> **Requirement**
Drop every picture, then print the rest of the listing exactly as given.

> **Extracted entries**
== Segment start ==
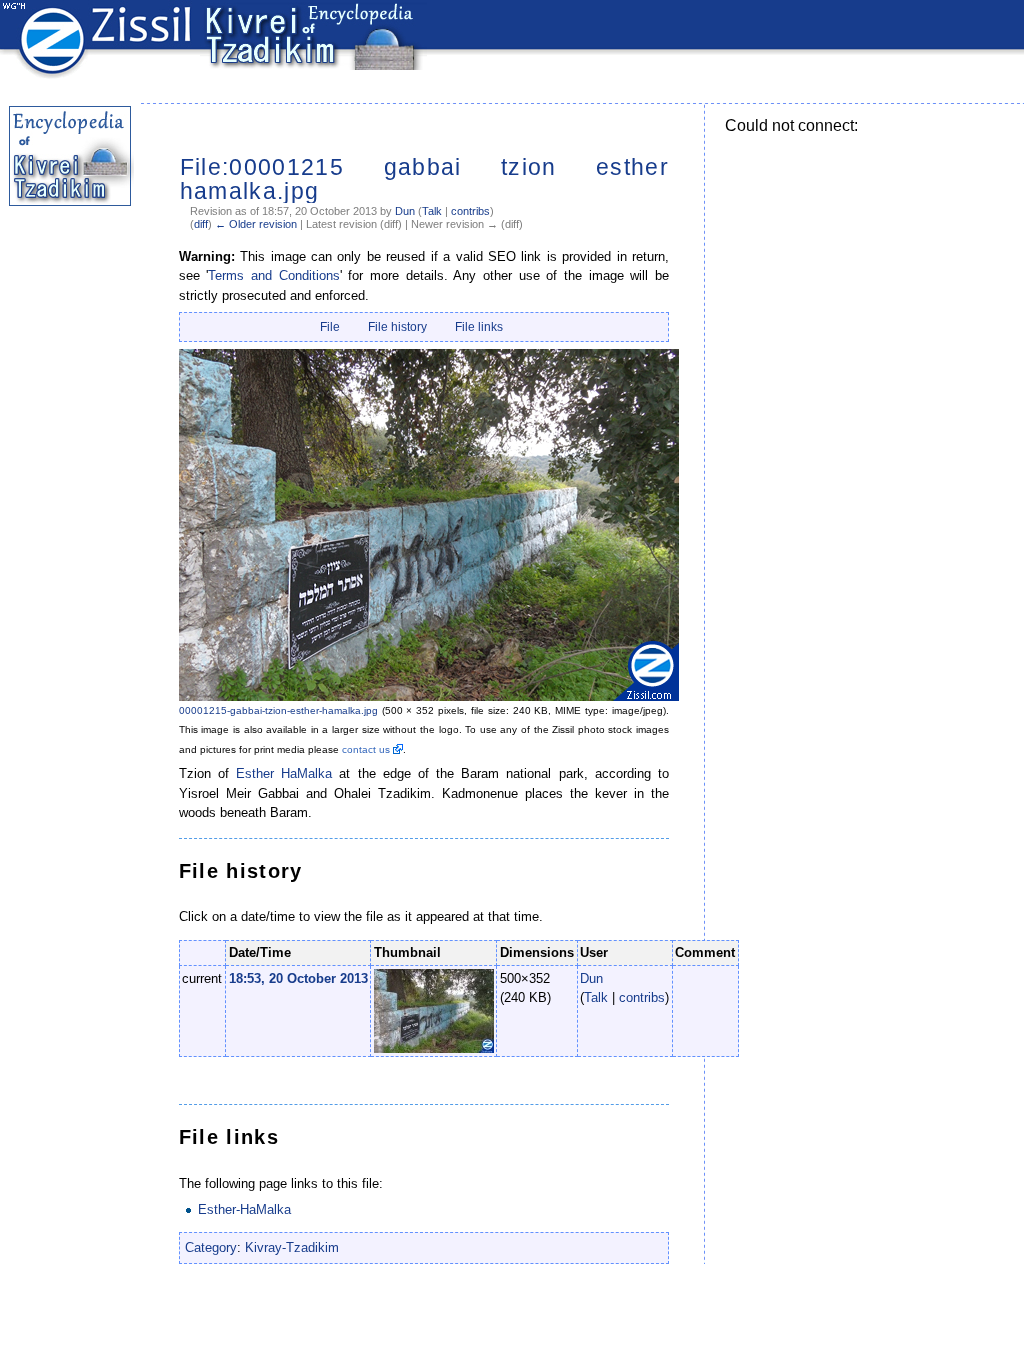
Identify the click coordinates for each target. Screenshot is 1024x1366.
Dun (405, 211)
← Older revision (256, 224)
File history (397, 327)
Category (211, 1247)
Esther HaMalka (284, 773)
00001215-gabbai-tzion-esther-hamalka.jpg (278, 710)
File (330, 327)
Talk (432, 211)
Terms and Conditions (273, 275)
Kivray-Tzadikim (292, 1247)
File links (479, 327)
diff (201, 224)
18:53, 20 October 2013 (298, 978)
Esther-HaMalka (244, 1209)
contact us (366, 749)
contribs (470, 211)
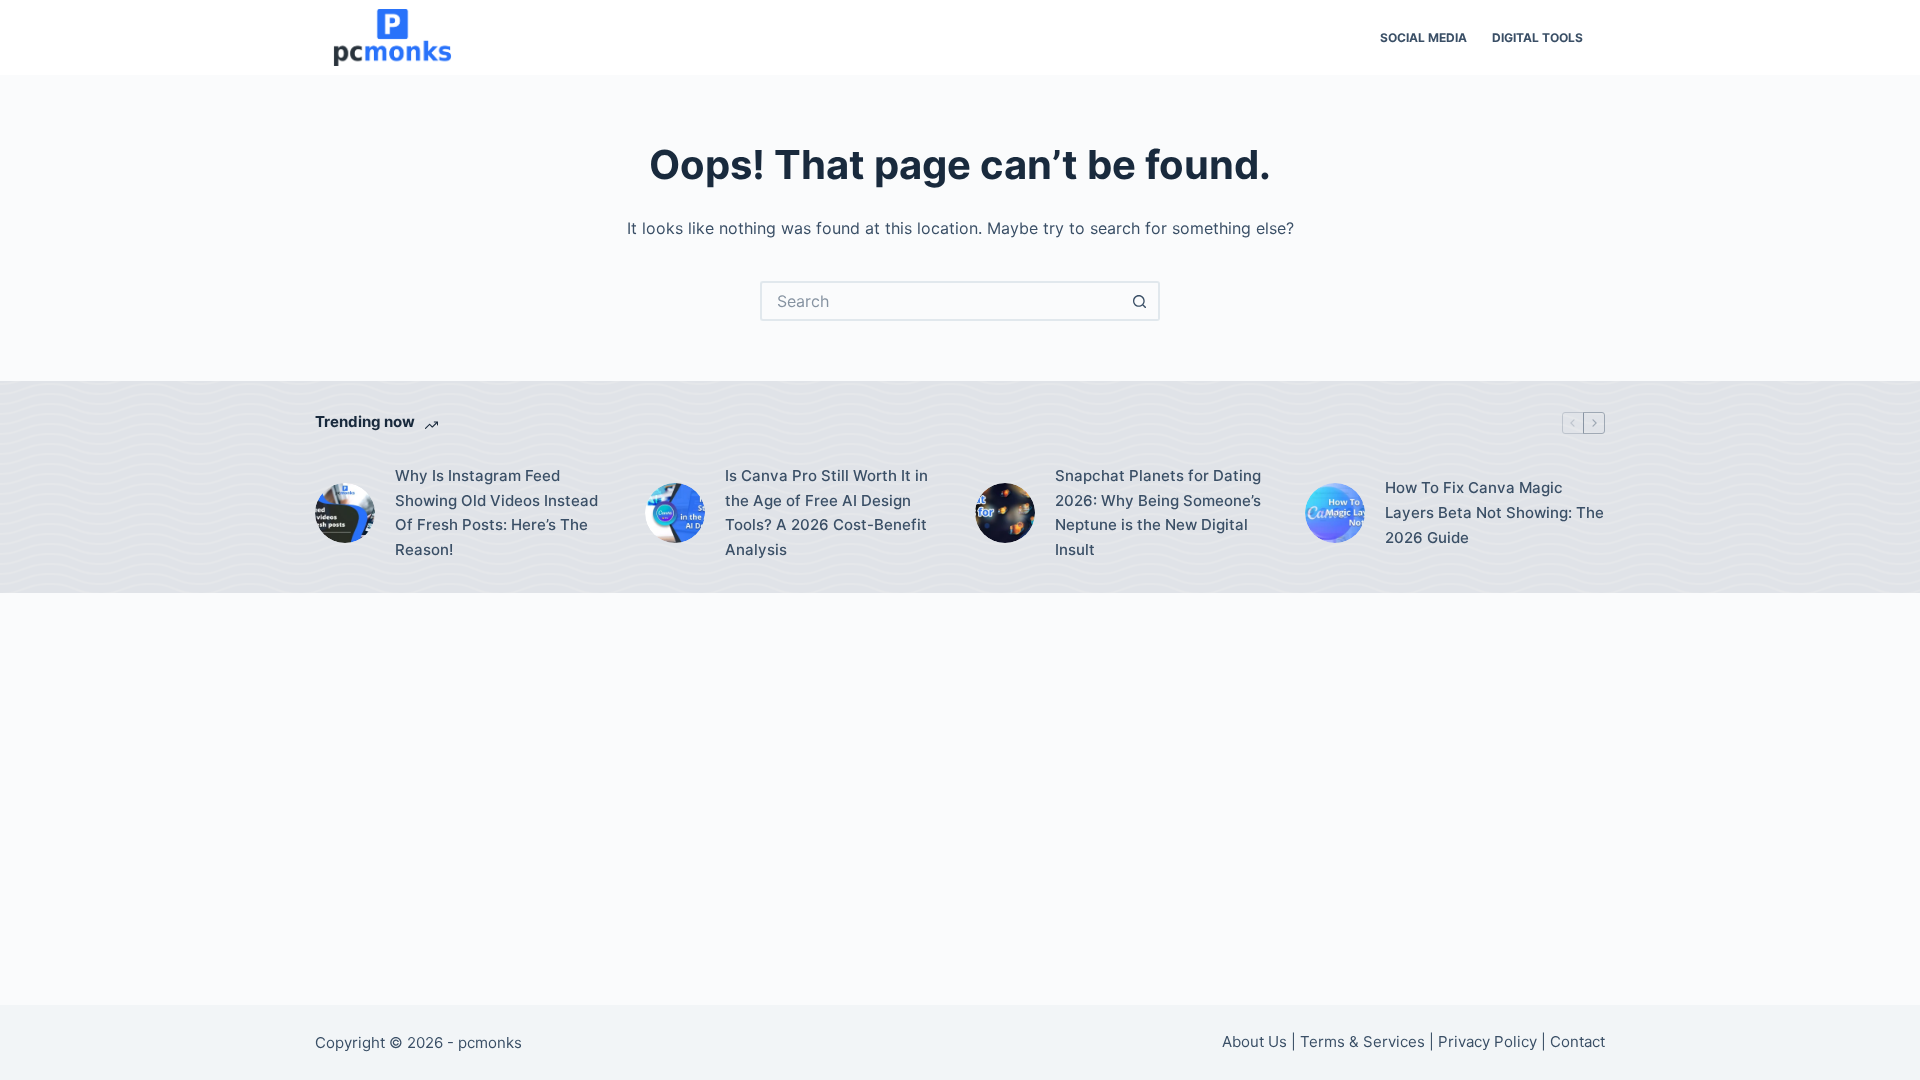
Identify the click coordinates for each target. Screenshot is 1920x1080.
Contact (1577, 1041)
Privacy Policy (1487, 1041)
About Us (1254, 1041)
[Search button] (1140, 301)
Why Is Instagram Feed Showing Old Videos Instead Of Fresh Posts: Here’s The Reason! (496, 512)
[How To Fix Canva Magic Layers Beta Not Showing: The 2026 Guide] (1335, 513)
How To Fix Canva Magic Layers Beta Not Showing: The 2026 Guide (1494, 512)
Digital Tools (1537, 37)
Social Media (1423, 37)
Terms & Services (1362, 1041)
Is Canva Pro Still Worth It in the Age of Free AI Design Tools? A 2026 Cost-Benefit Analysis (826, 512)
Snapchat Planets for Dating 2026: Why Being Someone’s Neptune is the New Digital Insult (1158, 512)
== Segment end ==
> **The answer**
Identify the click coordinates for each target. Screenshot is 1024x1366.
Dun (405, 211)
← Older revision (256, 224)
File history (397, 327)
Category (211, 1247)
Esther HaMalka (284, 773)
00001215-gabbai-tzion-esther-hamalka.jpg (278, 710)
File (330, 327)
Talk (432, 211)
Terms and Conditions (273, 275)
Kivray-Tzadikim (292, 1247)
File links (479, 327)
diff (201, 224)
18:53, 20 October 2013 (298, 978)
Esther-HaMalka (244, 1209)
contact us (366, 749)
contribs (470, 211)
Identify the click coordinates for each target. Screenshot is 1920x1080.
Contact (1577, 1041)
Privacy Policy (1487, 1041)
About Us (1254, 1041)
[Search button] (1140, 301)
Why Is Instagram Feed Showing Old Videos Instead Of Fresh Posts: Here’s The Reason! (496, 512)
[How To Fix Canva Magic Layers Beta Not Showing: The 2026 Guide] (1335, 513)
How To Fix Canva Magic Layers Beta Not Showing: The 2026 Guide (1494, 512)
Digital Tools (1537, 37)
Social Media (1423, 37)
Terms & Services (1362, 1041)
Is Canva Pro Still Worth It in the Age of Free AI Design Tools? A 2026 Cost-Benefit Analysis (826, 512)
Snapchat Planets for Dating 2026: Why Being Someone’s Neptune is the New Digital Insult (1158, 512)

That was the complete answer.